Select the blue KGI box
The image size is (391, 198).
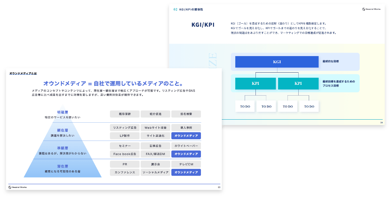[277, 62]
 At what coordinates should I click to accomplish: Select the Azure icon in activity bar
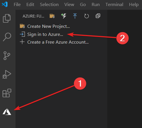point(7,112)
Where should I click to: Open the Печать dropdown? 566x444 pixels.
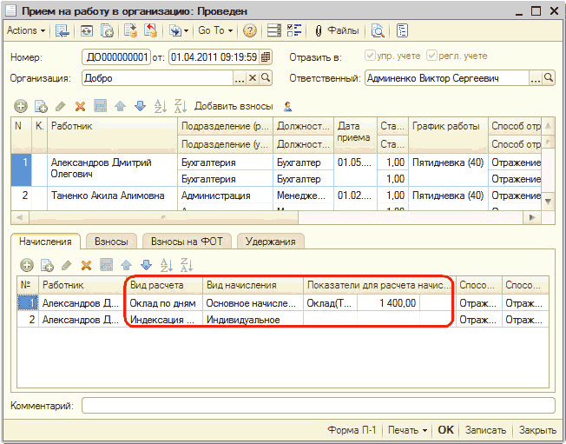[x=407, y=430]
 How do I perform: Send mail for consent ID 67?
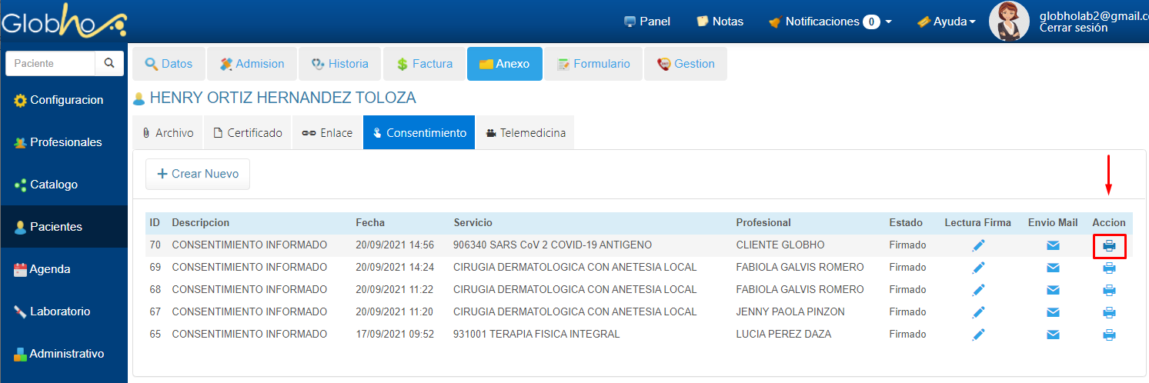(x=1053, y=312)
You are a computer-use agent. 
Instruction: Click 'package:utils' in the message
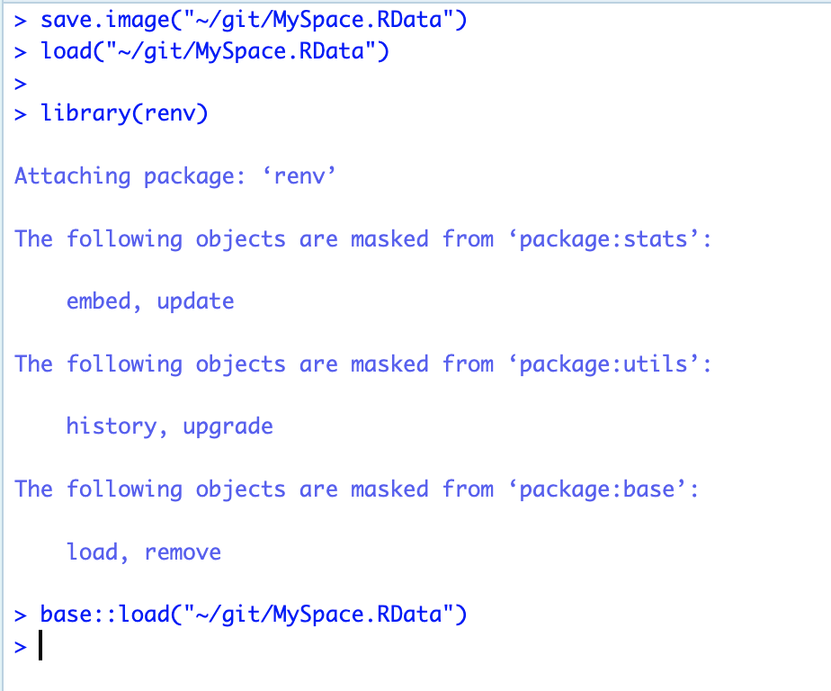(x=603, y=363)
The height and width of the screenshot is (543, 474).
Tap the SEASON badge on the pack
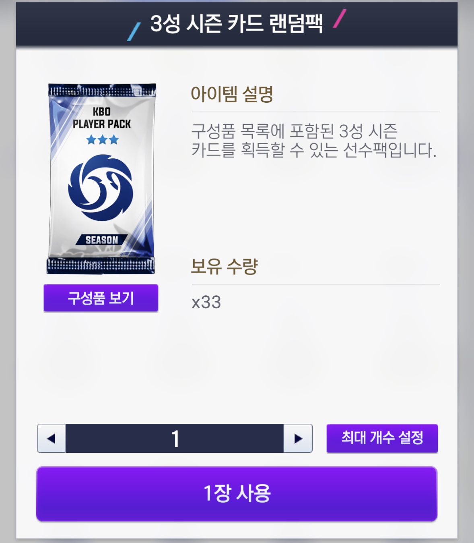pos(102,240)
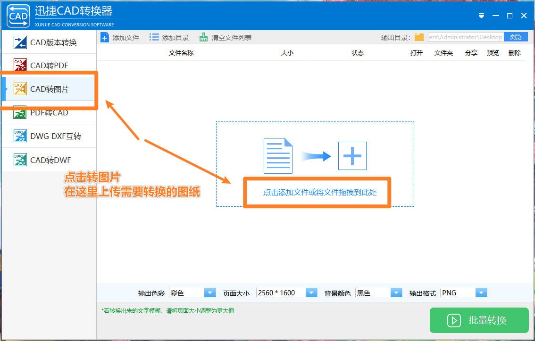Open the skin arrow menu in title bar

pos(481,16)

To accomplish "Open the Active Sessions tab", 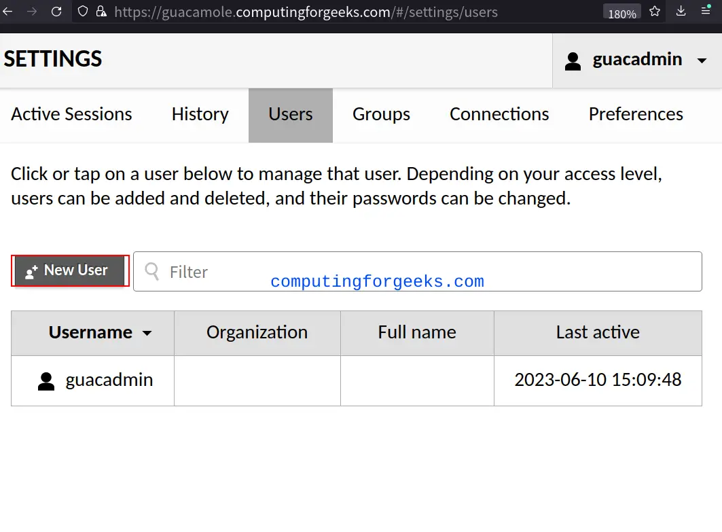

____________

Please give again the entries word for word, starting at the first line and ending with the line that contains "You are a computer-use agent."; include both of those lines but none of the pictures.

◆ THE COMPLETED TASK
Select the blue KGI box
The image size is (391, 198).
[277, 62]
 At what coordinates should I click to accomplish: Select the Azure icon in activity bar
point(7,112)
Where should I click to: Open the Печать dropdown? 566x444 pixels.
[x=407, y=430]
 How do I perform: Send mail for consent ID 67?
(x=1053, y=312)
You are a computer-use agent. 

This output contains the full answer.